To recruit jihadis, you don't go to the Mall of America. Anyone who thinks a marketing conference is the right place for a pro-privacy speech is equally delusional.

Edward Snowden could've spoken during any other time, on any other screen, before any other audience, but he picked Austin in March for a sympathetic ear. It was a bad choice. For Snowden to speak before an MTV Spring Break crowd would have, at least, been a lot more entertaining for everyone else to watch.

Though SXSW wasn't far off.

The afternoon after Snowden's Google Hangout address to SXSW, I was invited to a beer pong tournament thrown by joke-turned-company Bang With Friends, an app that lets you find out who among your social group might want to fuck. That SXSW is the sort of thing where "Bang With Friends beer pong tournament" doesn't sound at all strange should tell you how ill-suited it was as a hunting ground for converts to Snowdenism.

I stood around with a couple other reporters, BWF CEO Colin Hodge, and a small group of hangers-on, inside what looked like a fraternity house the week after a fire. "Did you catch any of the Snowden talk?" I asked a few partygoers, probably the worst possible conversation topic during a drinking game.
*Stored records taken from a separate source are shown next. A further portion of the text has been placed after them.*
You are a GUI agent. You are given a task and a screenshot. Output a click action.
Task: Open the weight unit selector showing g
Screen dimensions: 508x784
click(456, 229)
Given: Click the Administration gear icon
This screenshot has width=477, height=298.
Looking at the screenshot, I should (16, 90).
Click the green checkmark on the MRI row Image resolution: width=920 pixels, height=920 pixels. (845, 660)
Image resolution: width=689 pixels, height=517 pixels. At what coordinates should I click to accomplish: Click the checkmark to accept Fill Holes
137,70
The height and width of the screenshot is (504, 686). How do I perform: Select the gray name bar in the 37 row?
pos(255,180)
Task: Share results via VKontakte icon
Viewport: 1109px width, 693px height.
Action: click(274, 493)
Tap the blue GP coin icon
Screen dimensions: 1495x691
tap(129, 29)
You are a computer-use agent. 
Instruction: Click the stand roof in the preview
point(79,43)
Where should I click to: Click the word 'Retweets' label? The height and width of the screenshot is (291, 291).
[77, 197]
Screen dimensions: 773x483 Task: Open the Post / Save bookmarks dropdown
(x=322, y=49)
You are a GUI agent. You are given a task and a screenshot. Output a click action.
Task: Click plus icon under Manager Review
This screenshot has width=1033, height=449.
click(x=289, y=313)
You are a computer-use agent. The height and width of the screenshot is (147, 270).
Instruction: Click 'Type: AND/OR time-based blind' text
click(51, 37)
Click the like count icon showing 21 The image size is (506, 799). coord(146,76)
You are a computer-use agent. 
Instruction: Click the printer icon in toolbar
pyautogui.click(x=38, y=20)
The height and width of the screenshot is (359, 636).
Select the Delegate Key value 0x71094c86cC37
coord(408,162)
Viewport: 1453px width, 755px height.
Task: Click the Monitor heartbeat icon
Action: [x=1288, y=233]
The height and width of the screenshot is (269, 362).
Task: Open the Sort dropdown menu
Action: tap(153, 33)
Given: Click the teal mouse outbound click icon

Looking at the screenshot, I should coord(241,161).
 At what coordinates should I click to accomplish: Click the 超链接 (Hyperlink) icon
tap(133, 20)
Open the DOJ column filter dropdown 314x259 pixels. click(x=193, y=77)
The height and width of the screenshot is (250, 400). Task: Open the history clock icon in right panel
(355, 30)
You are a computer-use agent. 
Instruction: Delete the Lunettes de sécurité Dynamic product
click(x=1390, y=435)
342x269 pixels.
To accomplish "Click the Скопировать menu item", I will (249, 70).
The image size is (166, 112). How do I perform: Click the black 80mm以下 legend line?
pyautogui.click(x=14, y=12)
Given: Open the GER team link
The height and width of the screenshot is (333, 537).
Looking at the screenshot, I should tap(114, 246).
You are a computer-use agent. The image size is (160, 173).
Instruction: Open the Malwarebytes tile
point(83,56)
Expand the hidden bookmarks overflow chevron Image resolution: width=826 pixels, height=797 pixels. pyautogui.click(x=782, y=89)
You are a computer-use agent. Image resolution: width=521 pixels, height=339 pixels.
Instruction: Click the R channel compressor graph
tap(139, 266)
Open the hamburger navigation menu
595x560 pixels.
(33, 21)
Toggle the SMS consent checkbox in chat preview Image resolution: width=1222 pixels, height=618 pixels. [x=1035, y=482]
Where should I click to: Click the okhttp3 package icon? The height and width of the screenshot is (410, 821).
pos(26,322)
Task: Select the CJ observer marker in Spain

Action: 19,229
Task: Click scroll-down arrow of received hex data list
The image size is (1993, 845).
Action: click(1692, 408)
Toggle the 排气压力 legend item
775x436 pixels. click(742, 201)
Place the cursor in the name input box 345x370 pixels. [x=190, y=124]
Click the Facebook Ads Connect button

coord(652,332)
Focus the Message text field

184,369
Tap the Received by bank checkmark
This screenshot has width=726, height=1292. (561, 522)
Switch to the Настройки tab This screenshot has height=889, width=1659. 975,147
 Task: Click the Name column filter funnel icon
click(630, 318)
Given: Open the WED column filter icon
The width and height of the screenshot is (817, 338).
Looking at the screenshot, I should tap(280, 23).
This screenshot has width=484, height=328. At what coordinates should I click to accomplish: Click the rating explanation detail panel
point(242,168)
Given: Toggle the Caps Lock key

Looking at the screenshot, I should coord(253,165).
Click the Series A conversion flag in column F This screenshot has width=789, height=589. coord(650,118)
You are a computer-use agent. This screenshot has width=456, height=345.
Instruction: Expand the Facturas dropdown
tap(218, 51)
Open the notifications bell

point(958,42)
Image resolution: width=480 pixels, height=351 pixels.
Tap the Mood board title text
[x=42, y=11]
I was hoping someone could fill me in, since I'd slept through almost the entire presentation, hungover. Most of my new bedraggled friends said no, they'd missed Snowden, too. A few people remained silent. A guy in a tank top did upside-down push-ups against a wall. Only one woman had watched Snowden—she asked for my email address and forwarded me some notes that a friend of hers had taken. We all sort of went through the motions of caring and being vaguely aware that such a Q&A had taken place, but there was no traction. We weren't sure why we were huddled together in a concrete room in Austin with ping pong balls bouncing, occasionally, but it wasn't to talk about the NSA.

There are really only two things to do during "SXSW Interactive," an outdoor shopping mall constructed in Austin every year since 1999. You can go to "panels," where people with the vaguest of job descriptions read their tweets aloud to a small audience. Or you can eat passed hors d'oeuvres and down open-bar cocktails at a jarringly overlit party. Most people elect to do both, with the latter serving as a palate cleanser for the former, clashing tastes notwithstanding. Between these two poles, an overfed, logo-adorned tide of festival-goers washes in and out among booths of free t-shirts and hashtagged giveaways.

This, a carnival that celebrates the lucrative eradication of American privacy, is where Edward Snowden chose to make a rare duck out of cover and speak to an American audience. To a crowd of junior marketing executives and engineers who want to make it easier to find track your friends on a map, the new great whistleblower of our time said the following:

"I will say SXSW and the technology community - people who are in the room in Austin they are the folks that really fix things who can enforce our rights for technical standards...[the NSA is] setting fire to the future of the internet. The people who are in this room now you guys are all the firefighters and we need you to help us fix this."

This is what everyone came to town for: to give and take freebies, to give and drink beers, to notice and be noticed. SXSW isn't just indifferent to privacy, it's antithetical to privacy, hostile to the very notion that privacy is a virtue to be protected. At every street corner and in every bar was a company whose existence hinges on the commodification of you, your face, your spending habits, and your words. Outside the BWF party, 6th street was closed off for day-drunk pedestrians with conference badges and lanyards, for promotional day-workers hawking free tees and logo-emblazoned USB chargers, yelling at everyone and staring into space.

Every locale was filled with people who wanted to buy and sell you, or by green startup hopefuls drawn to Austin by the fantasy of someday being bought out by one of these privacy-killing machines.

"The people who are in this room now you guys are all the firefighters and we need you to help us fix this," Snowden said. He was wrong. He was a firefighter addressing an arsonists' convention.